The fight for tolerance

It was standing room only in Council Hall last Thursday when St. John’s students and faculty filled in to hear acclaimed author and NYU Professor Francis E. Peters unfold what he calls, “The Intolerance of Belief – Living with the First Commandment.”

“There are two exclusionary notions within monotheism that is its basis for principle intolerance,” Peters said. “These notions are [that] members of religion are chosen people, and some day these chosen people will go to a promised land.”

Citing the Qur’an and referencing major religious movements in the world, Peters educated students about the religious intolerance for freedom of belief, and cleared up common American views of Muslim violence.

“Muslims are no more violent than Jews or Christians,” Peters said. “Muslims weren’t affected by the Thirty Years War in Europe, or the Enlightenment. They’re not accustomed to secular values because they didn’t live with them for over 300 years like the Jews or Christians did. This difference labels them as violent.”

Peters also spoke about the confusing “Theory of Abrogation” within Islam, which says that God can replace a verse in the Qur’an with one he feels is more up to date.

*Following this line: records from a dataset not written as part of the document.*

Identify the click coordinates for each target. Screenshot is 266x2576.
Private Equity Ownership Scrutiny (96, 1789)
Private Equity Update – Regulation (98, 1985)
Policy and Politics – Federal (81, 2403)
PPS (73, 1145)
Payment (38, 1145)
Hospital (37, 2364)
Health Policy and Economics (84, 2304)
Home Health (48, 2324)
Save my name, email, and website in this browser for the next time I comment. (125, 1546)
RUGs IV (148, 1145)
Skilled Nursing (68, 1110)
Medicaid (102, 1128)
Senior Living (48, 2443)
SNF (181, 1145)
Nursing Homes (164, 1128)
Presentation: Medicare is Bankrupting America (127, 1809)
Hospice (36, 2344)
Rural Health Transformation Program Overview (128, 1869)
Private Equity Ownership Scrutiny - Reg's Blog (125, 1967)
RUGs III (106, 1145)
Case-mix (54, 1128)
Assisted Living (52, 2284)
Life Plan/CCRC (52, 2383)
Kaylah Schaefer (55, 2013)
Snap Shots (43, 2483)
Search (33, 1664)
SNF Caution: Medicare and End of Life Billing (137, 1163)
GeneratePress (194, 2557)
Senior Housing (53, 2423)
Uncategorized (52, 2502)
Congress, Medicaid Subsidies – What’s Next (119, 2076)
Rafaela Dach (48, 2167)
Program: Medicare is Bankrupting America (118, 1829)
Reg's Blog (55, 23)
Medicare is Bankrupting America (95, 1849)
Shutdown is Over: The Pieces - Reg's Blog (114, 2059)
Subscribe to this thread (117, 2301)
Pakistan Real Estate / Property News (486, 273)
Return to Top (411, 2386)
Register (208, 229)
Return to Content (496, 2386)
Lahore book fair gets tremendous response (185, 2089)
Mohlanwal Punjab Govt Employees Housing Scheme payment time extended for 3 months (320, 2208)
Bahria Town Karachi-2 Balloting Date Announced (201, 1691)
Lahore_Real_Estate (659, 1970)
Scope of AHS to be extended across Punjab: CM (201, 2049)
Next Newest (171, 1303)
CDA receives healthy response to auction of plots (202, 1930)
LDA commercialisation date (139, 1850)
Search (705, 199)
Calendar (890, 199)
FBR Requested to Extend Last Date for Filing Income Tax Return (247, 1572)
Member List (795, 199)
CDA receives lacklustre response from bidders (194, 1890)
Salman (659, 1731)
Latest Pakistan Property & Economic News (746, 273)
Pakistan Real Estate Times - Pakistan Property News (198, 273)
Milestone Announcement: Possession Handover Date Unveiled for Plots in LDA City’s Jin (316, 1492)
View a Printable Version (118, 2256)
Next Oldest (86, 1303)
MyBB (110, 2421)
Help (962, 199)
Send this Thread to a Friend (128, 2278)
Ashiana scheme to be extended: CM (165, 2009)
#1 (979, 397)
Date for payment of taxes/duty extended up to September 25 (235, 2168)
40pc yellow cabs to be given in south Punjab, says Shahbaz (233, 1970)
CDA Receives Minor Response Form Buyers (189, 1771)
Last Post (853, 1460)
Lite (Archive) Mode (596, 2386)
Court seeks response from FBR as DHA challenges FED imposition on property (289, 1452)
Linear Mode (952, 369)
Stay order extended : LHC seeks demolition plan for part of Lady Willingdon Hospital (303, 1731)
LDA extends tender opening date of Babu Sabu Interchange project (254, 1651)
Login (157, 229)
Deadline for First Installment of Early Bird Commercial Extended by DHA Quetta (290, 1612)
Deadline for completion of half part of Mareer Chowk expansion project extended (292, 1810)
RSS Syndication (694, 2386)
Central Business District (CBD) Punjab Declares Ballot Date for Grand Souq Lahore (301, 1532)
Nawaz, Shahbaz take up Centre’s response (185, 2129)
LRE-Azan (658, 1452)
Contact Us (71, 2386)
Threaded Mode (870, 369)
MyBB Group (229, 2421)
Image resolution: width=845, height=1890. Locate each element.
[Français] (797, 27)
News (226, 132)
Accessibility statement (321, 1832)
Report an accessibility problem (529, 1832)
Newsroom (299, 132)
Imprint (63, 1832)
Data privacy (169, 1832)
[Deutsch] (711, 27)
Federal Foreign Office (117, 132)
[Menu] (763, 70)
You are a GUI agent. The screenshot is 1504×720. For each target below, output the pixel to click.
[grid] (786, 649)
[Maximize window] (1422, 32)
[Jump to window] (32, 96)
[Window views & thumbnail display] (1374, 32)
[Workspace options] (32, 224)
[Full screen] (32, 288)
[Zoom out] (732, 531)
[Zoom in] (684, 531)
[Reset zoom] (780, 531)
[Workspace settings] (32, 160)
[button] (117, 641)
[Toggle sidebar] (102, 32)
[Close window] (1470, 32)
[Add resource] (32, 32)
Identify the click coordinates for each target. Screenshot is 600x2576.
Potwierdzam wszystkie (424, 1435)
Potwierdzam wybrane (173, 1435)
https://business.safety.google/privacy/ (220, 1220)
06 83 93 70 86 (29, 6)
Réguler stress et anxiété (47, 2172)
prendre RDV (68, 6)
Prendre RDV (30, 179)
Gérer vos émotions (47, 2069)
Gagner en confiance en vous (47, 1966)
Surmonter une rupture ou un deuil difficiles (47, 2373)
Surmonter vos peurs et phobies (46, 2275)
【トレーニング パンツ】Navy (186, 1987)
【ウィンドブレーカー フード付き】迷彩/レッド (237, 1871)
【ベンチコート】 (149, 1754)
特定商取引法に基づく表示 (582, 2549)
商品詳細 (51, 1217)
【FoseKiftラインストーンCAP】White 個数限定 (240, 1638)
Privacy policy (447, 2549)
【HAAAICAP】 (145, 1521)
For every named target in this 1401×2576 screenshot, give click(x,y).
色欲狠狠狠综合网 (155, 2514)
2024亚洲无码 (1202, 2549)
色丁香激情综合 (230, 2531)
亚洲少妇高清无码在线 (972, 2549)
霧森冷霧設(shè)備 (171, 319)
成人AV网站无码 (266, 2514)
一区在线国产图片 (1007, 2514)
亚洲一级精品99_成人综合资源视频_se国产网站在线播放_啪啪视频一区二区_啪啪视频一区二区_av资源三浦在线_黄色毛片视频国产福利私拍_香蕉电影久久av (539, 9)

He explained that the Qur’an once said that there is no coercion in religion, and later changed, telling believers to pursue the unbelievers, and kill them if they do not submit.

At one point during the lecture, Peters was challenged by a St. John’s professor who disagreed with his claim that Islam is violent.

Peters responded, “Did anybody hear me call Islam violent?” which was met with silence from the audience. He then went on to say, “I’ve written hundred of thousands of words on the subject. I’d suggest you read them, and if you still feel like I’m calling Islam violent, come back and talk to me.”

Peters gladly answered all audience questions, but was obviously frustrated with people asking him to analyze the contemporary political structure of eastern society by repeating, “I’m not a political scientist” to such questions.

The event, which was presented by the University Honors Program, received positive reactions in general.

“The lecture was really good in the way he was able to offer several different viewpoints on various topics,” freshman Andrew Conde said. “I’m glad I came and thought he really opened up a talk worthy of discussion.”

“He was a little one sided in how he interpreted the way Muslim society acts,” said freshman Sal Himani. “It was a western view of eastern society, but even so, the lecture was great. It was definitely worthwhile to hear him speak.”